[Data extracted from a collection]
---+---
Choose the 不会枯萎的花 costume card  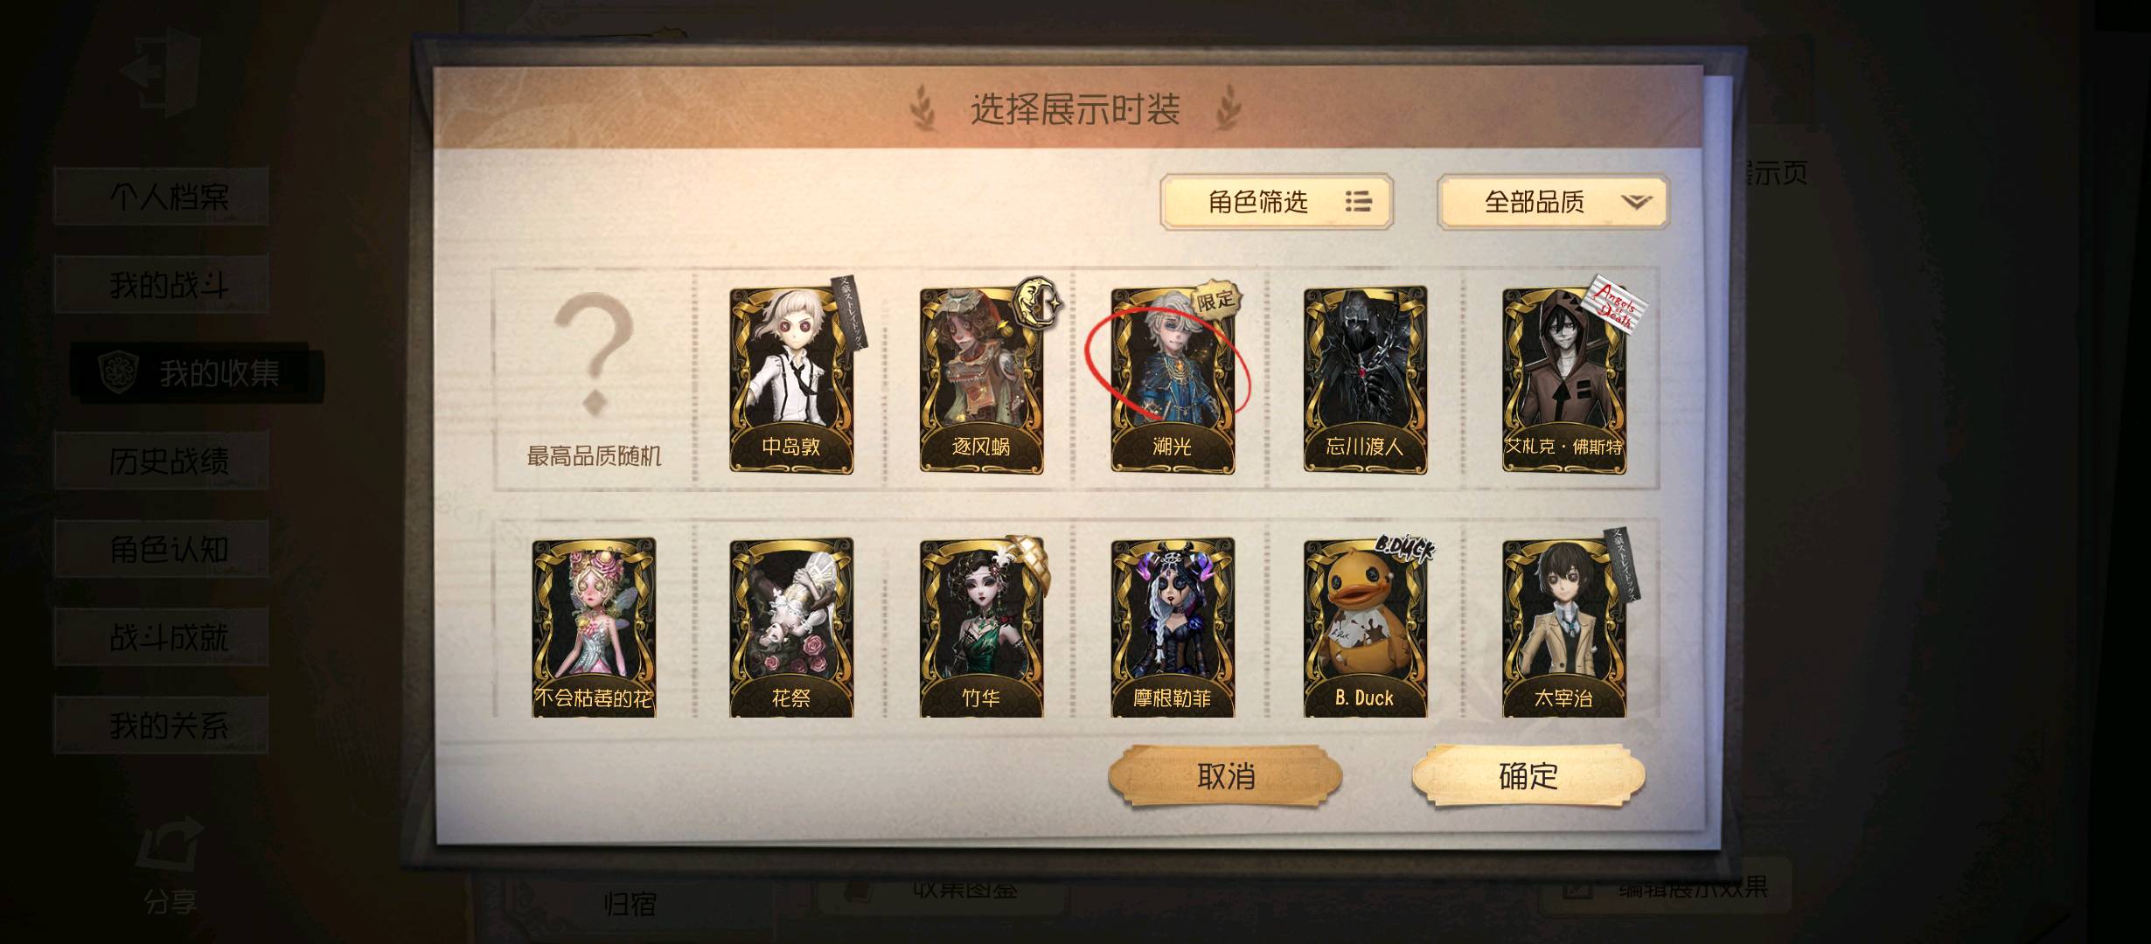594,628
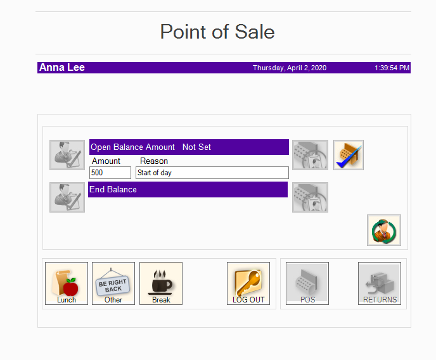The height and width of the screenshot is (360, 436).
Task: Click the Lunch break icon
Action: click(x=67, y=283)
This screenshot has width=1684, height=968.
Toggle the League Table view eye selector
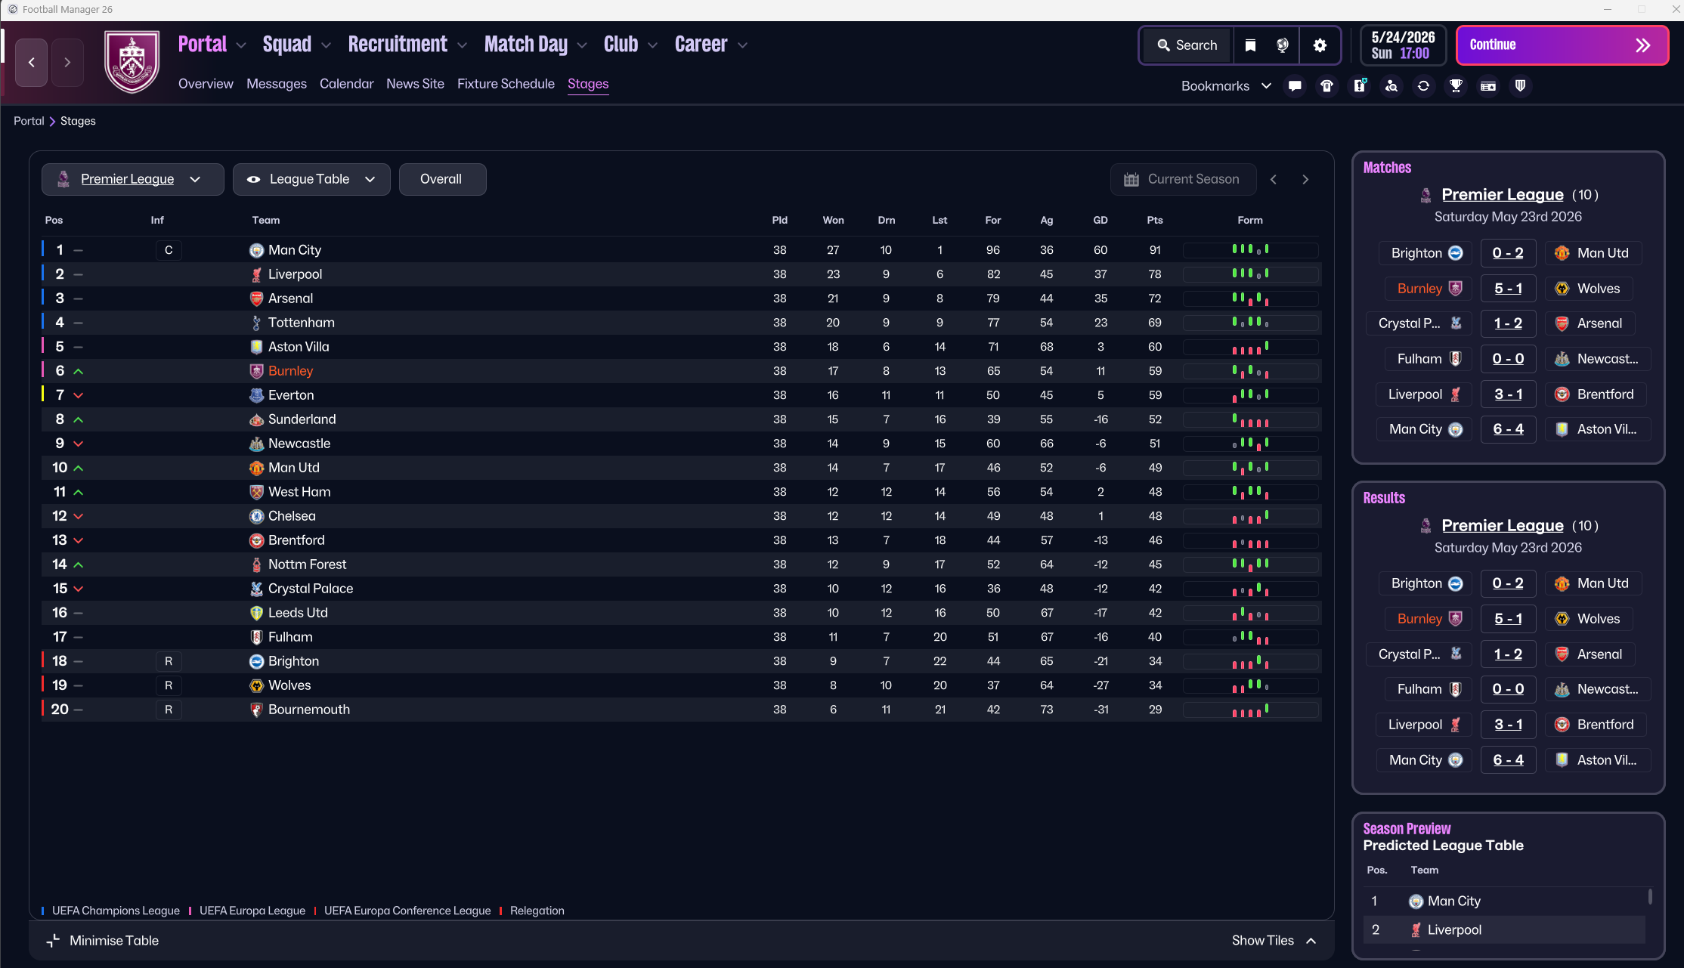coord(311,179)
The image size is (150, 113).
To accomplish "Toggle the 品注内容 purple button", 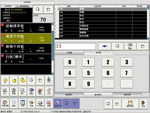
---+---
§ **WHAT NEEDS TO BE DONE**
Could you reproduce, word for word, everything from the line containing "The image size is (150, 113)." down to the end of the material, leaving out the pictures?

§ **REPLY TO THE TASK**
The image size is (150, 113).
To accomplish "Toggle the 品注内容 purple button", 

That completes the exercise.